2. Double Jeopardy/ Bait and Switch Your prospect wants a new quote, or a reconfiguration of specs or terms. They grant you a conditional order on the stipulation that instead of 1000 units you quoted on for X, they want 500 units with the X price.
3. Certificate of Merit They write a glowing letter to your company praising your wasted efforts and encouraging you to participate next year with the promise of even greater potential rewards.
4. Delusion They are done with you, but you are the only one who doesn’t know it.
STEP 4 The Final Insult: VM, EM, OT, IM, DOA, SOL
The final insult is the prospect’s pieces de resistance. With cordial ruthlessness out of the goodness of their heart, they give you free and unlimited access to their voice mail (VM) and their email (EM), they’re out of town (OT), they’re in meetings (IM), they’re missing in action (MIA), you are dead on arrival (DOA) and SOL. In other words, game over, checkmate.
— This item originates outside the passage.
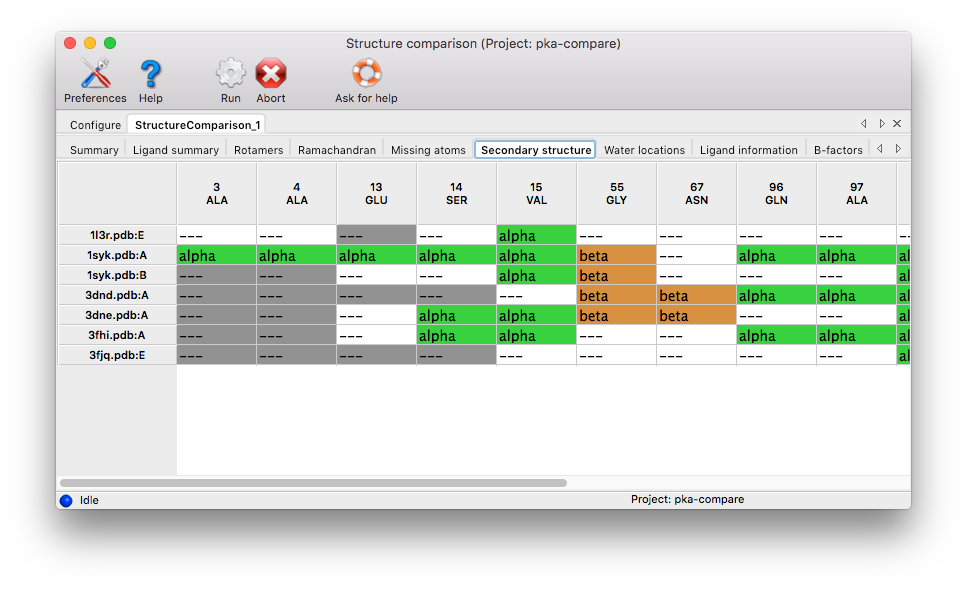Show more result tabs to the right
The width and height of the screenshot is (967, 589).
898,149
How does this final blow feel to salespeople? The many choice adjectives and expletives are not fit to print here to describe this used and abused feeling. Suffice it to say, salespeople have put their heart and soul into the deal, they have invested their company’s resources and time all for naught. Now salespeople are forced to face the consequences of their misguided efforts. So they humbly and sheepishly saunter over to their manager’s office, quietly close the door and proclaim, “I met all their expectations, I even exceeded them. I showed them how I could save them 50%. I showed them where we could improve their quality… what more could I have done? Where did I fall short?” The sales manager stands up triumphantly and with all the enthusiasm they can muster says, “Welcome to sales in the new millennium. Keep swinging kid, the numbers are in your favor. Don’t lose sleep over it.” But wait, there is more! In a final gasp and act of desperation, seeking redemption, the salesperson throws a hail mary and goes back for round two, with the same prospect, to be lead down the same primrose path, with the same disastrous outcome. Many salespeople die a slow death of a thousand cuts.
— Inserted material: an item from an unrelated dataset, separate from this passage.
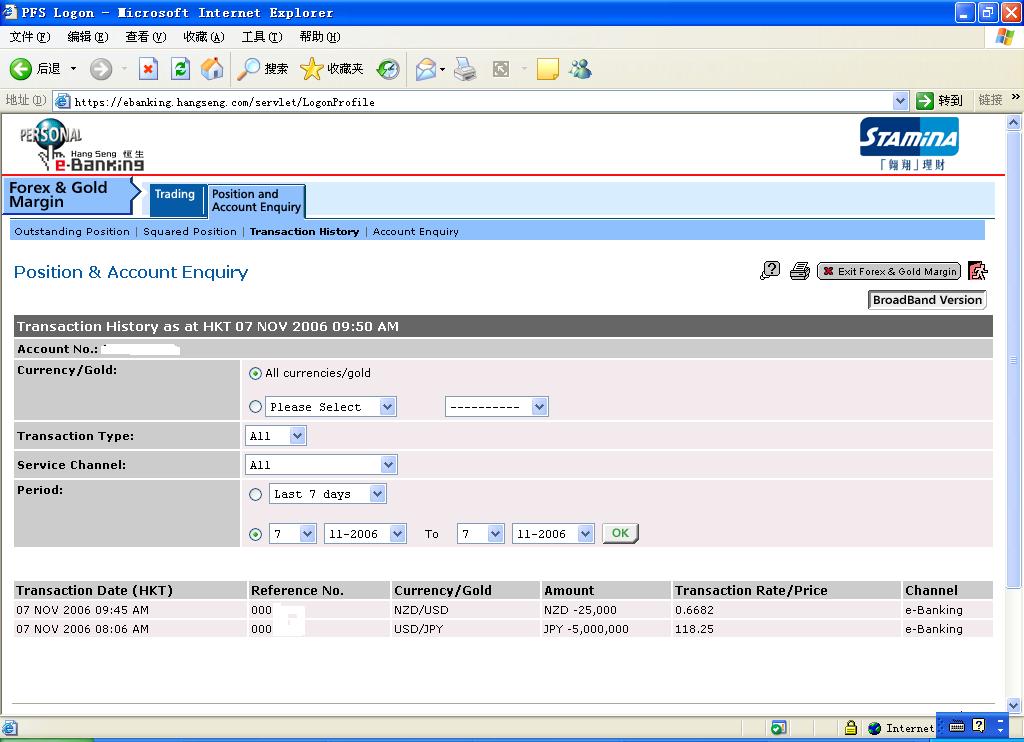Click the help icon beside the printer
Viewport: 1024px width, 742px height.
(770, 270)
This process that prospects use and salespeople unconsciously support is enough for most God-fearing salespeople to get religion. Instinctively knowing there must be a better way, a better industry, a better product or a better company, they finally quit their “old world” distributor job and get a job in the hottest industry in the economy… biotechnology. Only to learn 6 months later that the same demons that dogged them in their old job continue to chase them in their new job.
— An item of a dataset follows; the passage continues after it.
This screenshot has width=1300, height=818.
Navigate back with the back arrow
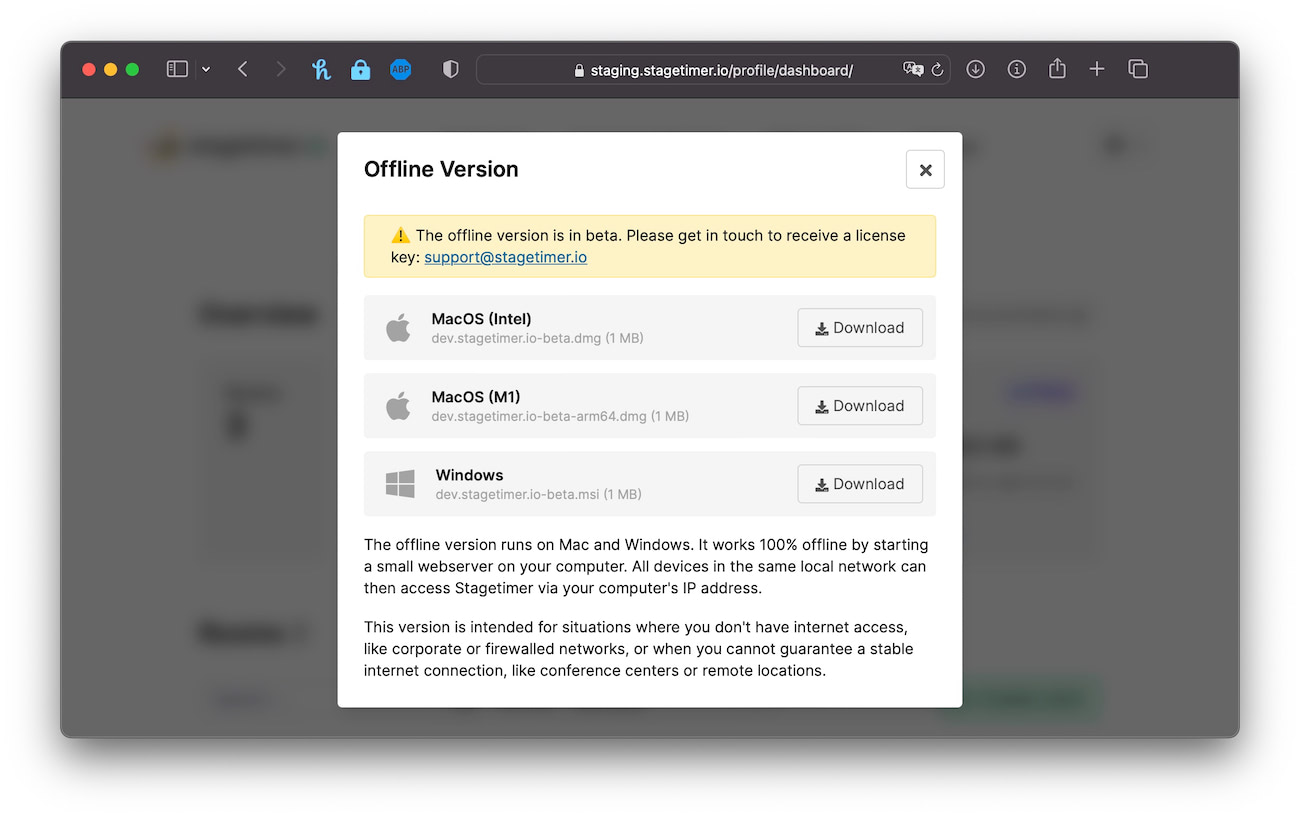(242, 69)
To stay ahead of the curve, they cycle through jobs and industries at a rate of one every 9 months to become professional journeyman or itinerant salespeople, trying to elude the realities of a buyer strategy that they can’t seem to conquer. They are in hell, fighting and kicking and screaming to stay there. As Scott Peck stated so eloquently in his book, A Road Less Traveled, “most people live a life of quiet desperation.”
Don’t let this theatrical dramatization get you down. The prospect’s manifesto is like lancing a boil. All the pus has to be let out before you get relief. There are practical strategies to overcome this occupational hazard. The good news is this process is self-created and it can be neutralized. And when you can’t win the game, you can at least make a decision to stop playing it. In other words, you can choose to “stop the madness”.